Les agences changent de statut… et de stature
Leitmotiv pour les agences : être en mesure de répondre à la problématique des annonceurs de A à Z. Cette problématique dût-elle intégrer du marketing direct, de la promotion ou de l'événementiel. D'où un vaste jeu de Monopoly, au cours des dernières années, consistant à acheter les compétences manquantes. Ainsi, le paysage s'est restructuré, avec des agences issues d'univers différents mais qui, aujourd'hui, se retrouvent sur un même terrain de jeu.
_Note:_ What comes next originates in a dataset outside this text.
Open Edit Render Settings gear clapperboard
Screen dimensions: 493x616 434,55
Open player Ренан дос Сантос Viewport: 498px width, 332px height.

Agences de stimulation ou de marketing relationnel adossées à des agences de communication plus globales, à dominante publicité (DDB-Com'In), ou plus événementielles (Le Public Système), agences restant résolument ancrées dans l'univers du marketing opérationnel, cumulant à la fois la vocation de conseil et la palette des outils de récompense (Everest, Kouro Sivo, Accentiv'), agence conseil au sens strict, ne proposant pas d'outils de récompense (K Incentive)… « Pour l'annonceur, le tri est d'autant moins aisé que toutes les promesses se ressemblent », reconnaît Thierry Pérez (K Incentive). Pour ajouter à la confusion, les sociétés spécialisées dans les dotations se sont réorganisées, sous l'impulsion des grandes enseignes qui proposent des chèques à leur nom ou multienseigne, à l'image de Kadéos (voir MM n° 79). Mais le gâteau est grand et il y en a pour tout le monde, pour peu que le positionnement soit clair, à l'image d'un Tir Groupé, qui déploie sans équivoque une stratégie de volume et d'industrialisation.